Time has not abated that analysis. If anything, the album’s emotional punch and melodic tendencies have become more apparent and at home in our current chaos-filled reality. The album opener “We Don’t Belong Here” comes as close to a catchy singalong anthem as the group has ever written. “Repeat Resolve” maneuvers between different feels while retaining an uninterrupted flow, same with the “Further Validation” that throws in some gnarly tempo changes as well. At times, the trio sounds like what it would feel like to do jumping jacks in lava.
The closing track, “Projections” is my personal favorite. It combines all of the band’s strengths — power, musicality, mood — into a four-minute trip into inner space. Like I said in 2019, it’s "both lovely and brutal, usually simultaneously.” My opinion stands.

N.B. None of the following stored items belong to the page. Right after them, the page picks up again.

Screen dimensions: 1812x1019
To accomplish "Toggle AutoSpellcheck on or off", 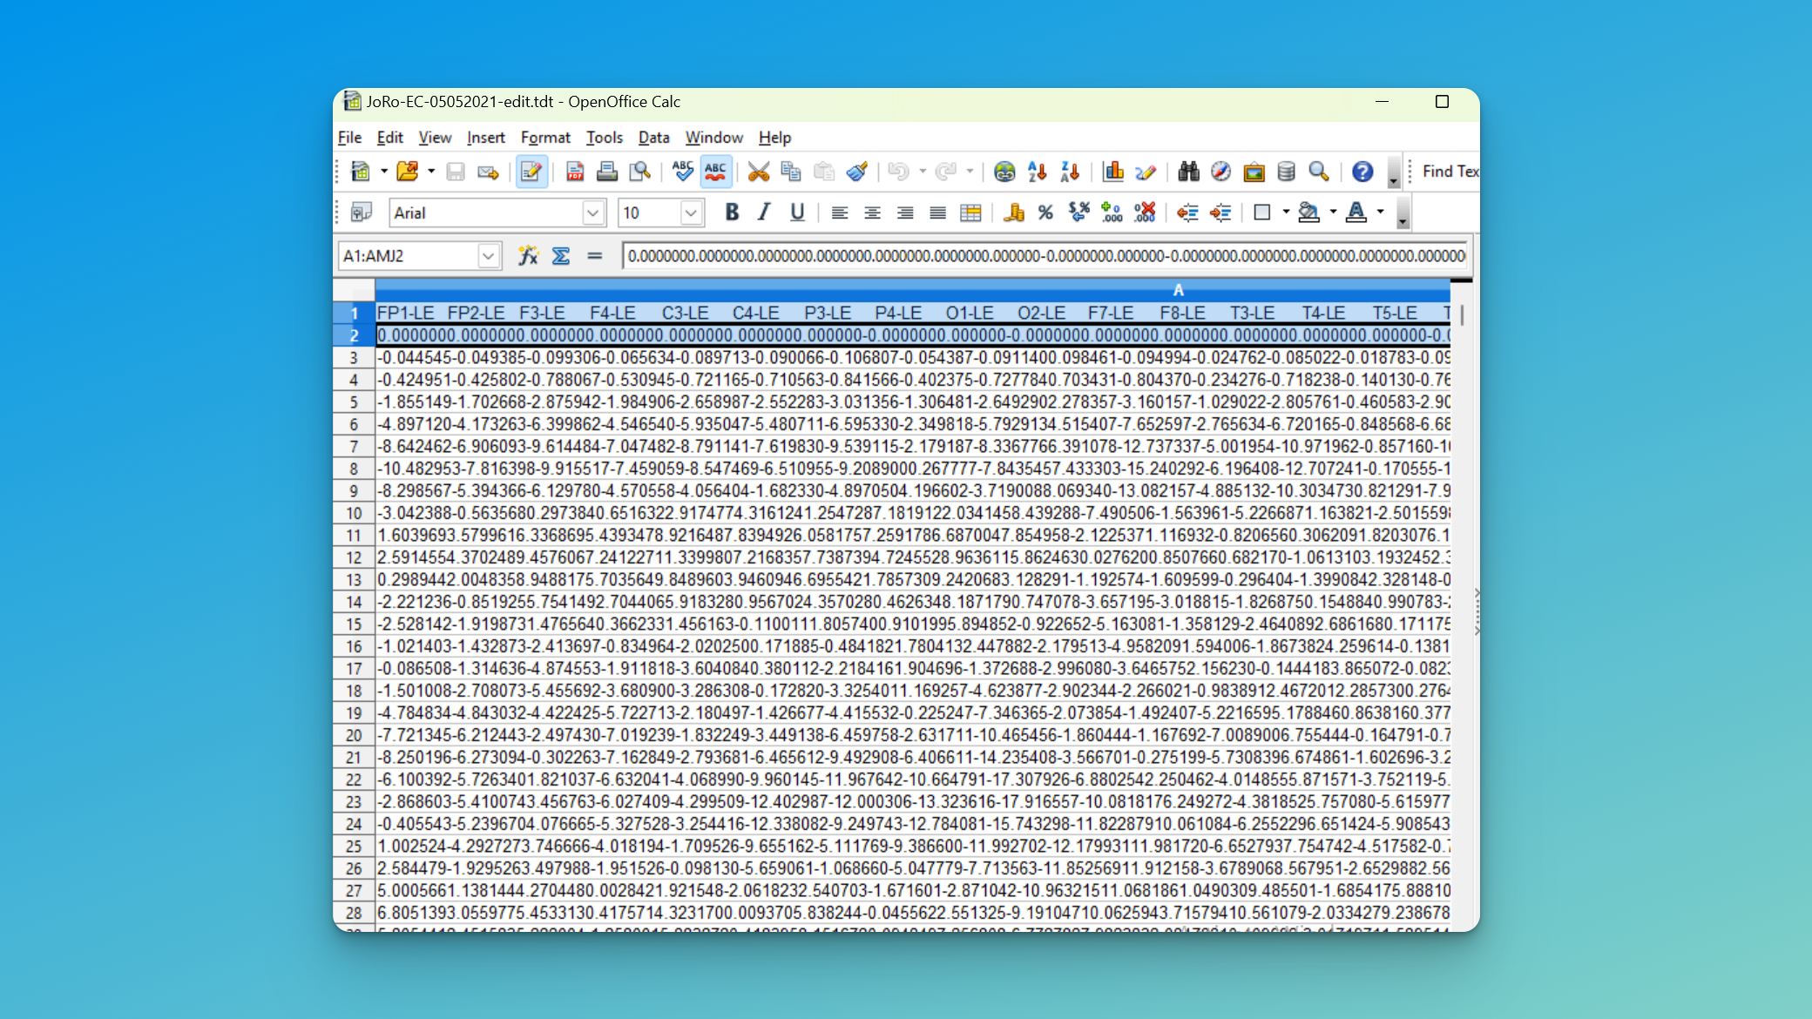I will click(715, 172).
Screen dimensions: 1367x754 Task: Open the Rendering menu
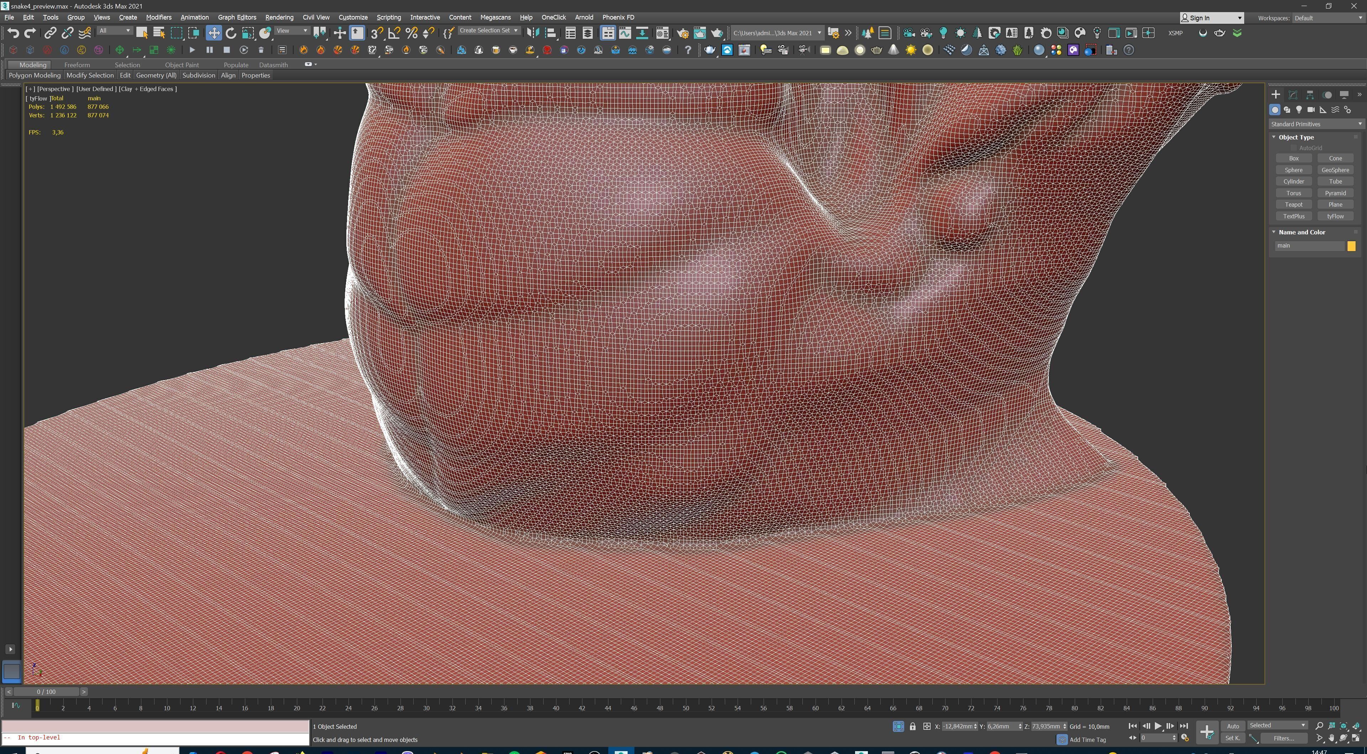tap(279, 17)
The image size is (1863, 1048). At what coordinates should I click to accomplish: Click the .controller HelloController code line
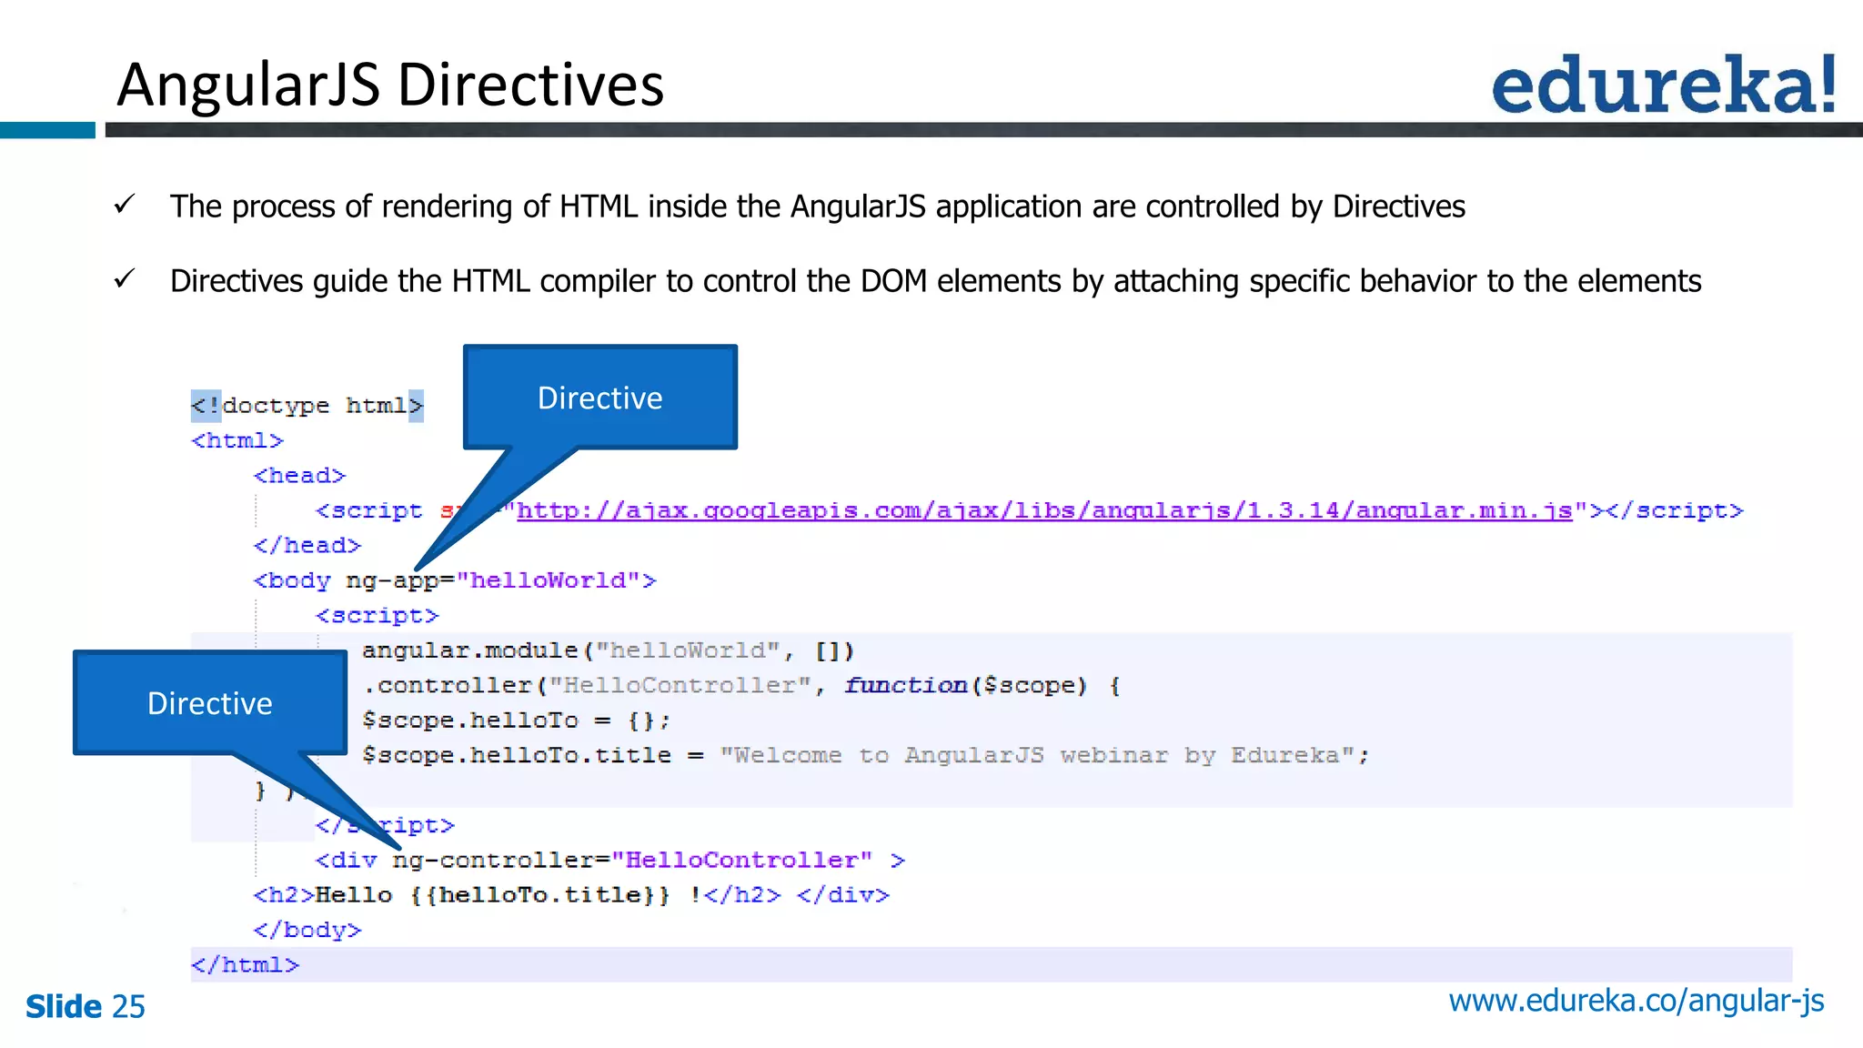(741, 685)
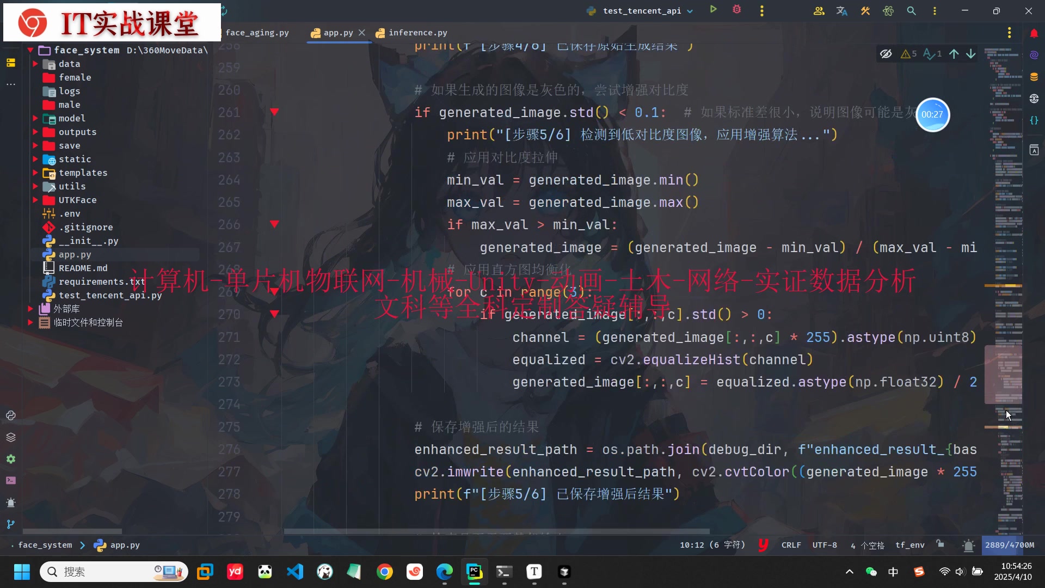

It’s quite a remarkable song.
“Putting out records has more of a lasting impact,” said Geurtsen. “It’s far more rewarding than hoarding gear anyways.”
New from NineFingers
Speaking of sonic intensity ...
NineFingers is the nom de guerre for my 2019 artist of the year David Tetz, who was also responsible for my choice for last year’s best song, “Where the Water Meets the Earth Beneath the Sky.”
His latest full-length album, “LOOP,” is a harrowing, unmerciful trip into the heart of darkness at the middle of surviving trauma. Its harrowing intensity is balanced by Kyle Appleton’s sensitive, sparsely layered production and the delicate vocal manner in which NineFingers conveys his notes from the edge. This isn’t merely a catharsis, it’s a cleansing.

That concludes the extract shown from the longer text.